▸ **What is expected**: Repeat everything in the listing exactly, except for the images.

▸ **Supplied entries**:
# # # #

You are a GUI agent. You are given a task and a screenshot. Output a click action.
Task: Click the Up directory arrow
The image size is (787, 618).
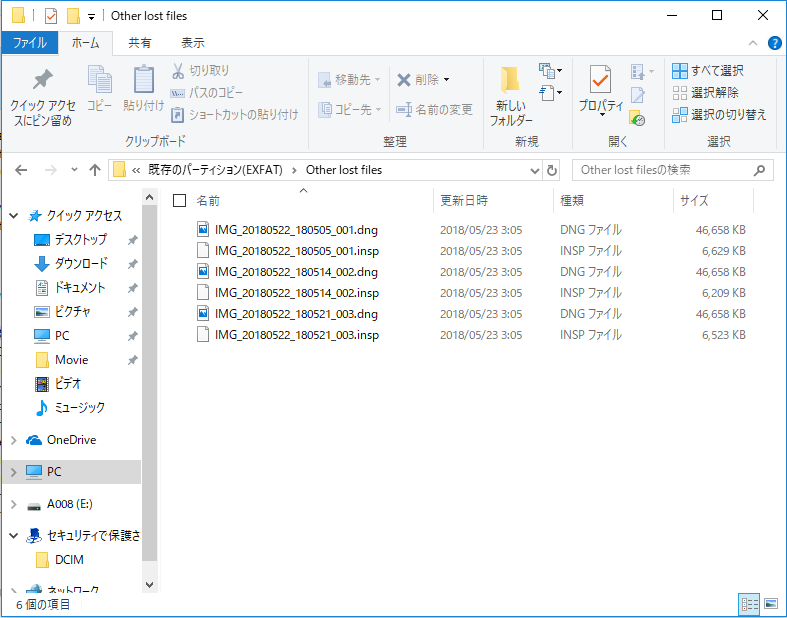point(95,170)
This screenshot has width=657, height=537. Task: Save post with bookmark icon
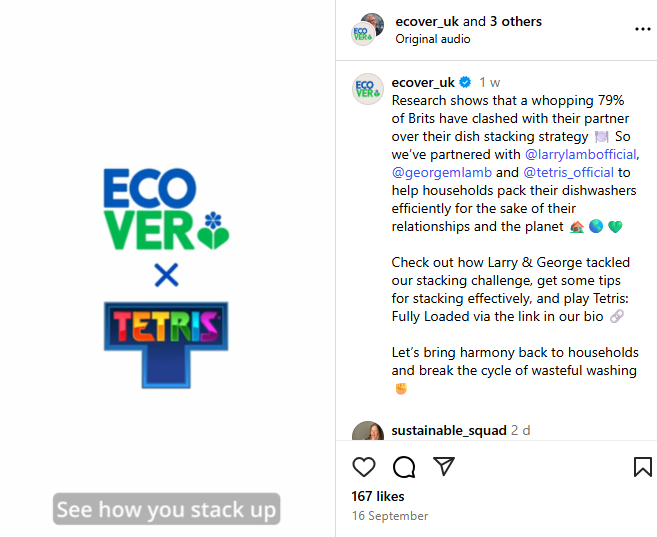click(x=643, y=467)
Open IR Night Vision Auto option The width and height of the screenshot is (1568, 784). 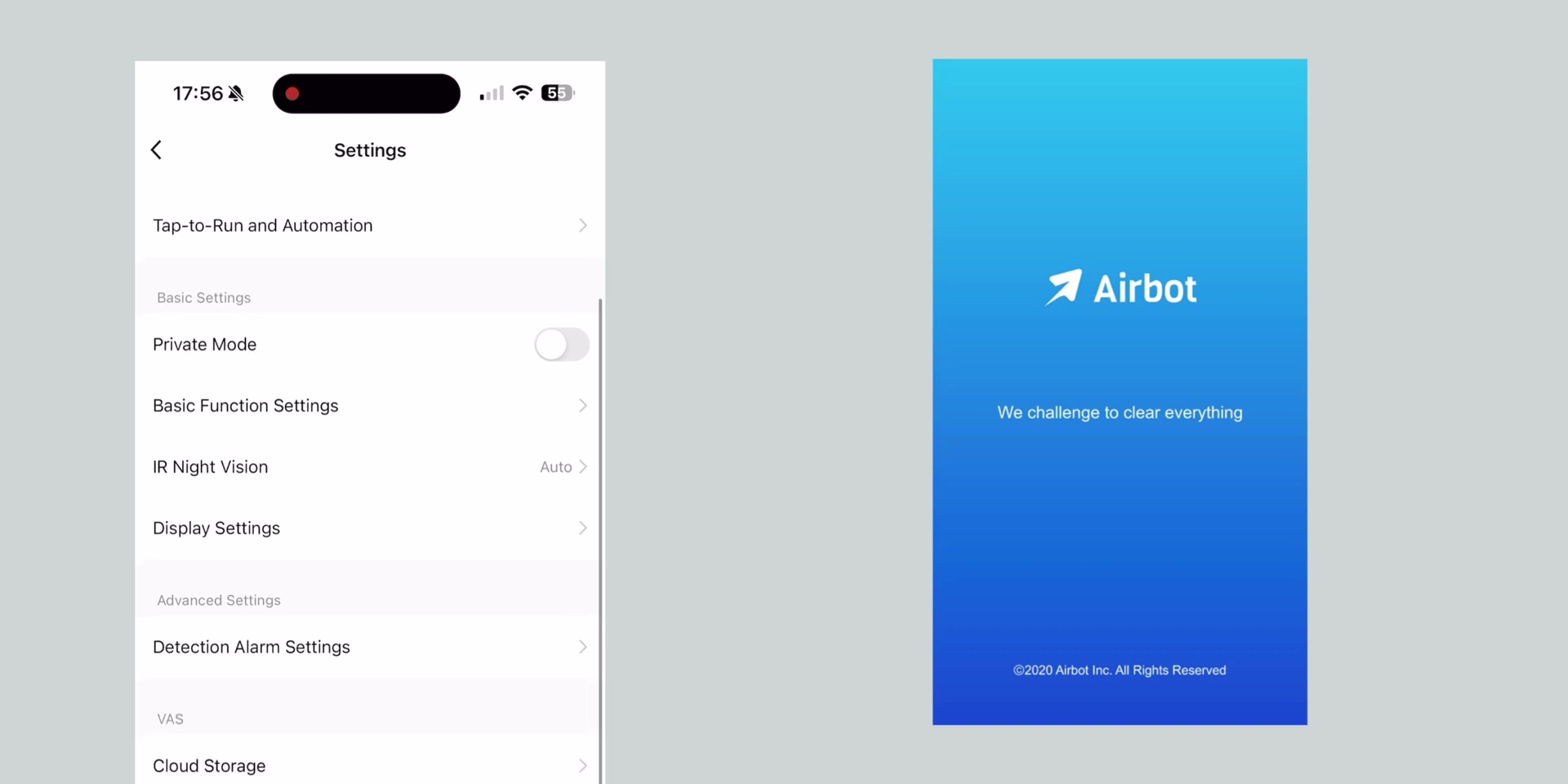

# # # #

▸ **Exercise output**:
You are a GUI agent. You are given a task and a screenshot. Output a click action.
Task: Click the Up directory arrow
The image size is (787, 618).
point(95,170)
This screenshot has width=657, height=537. Task: Save post with bookmark icon
click(x=643, y=467)
Open IR Night Vision Auto option The width and height of the screenshot is (1568, 784). 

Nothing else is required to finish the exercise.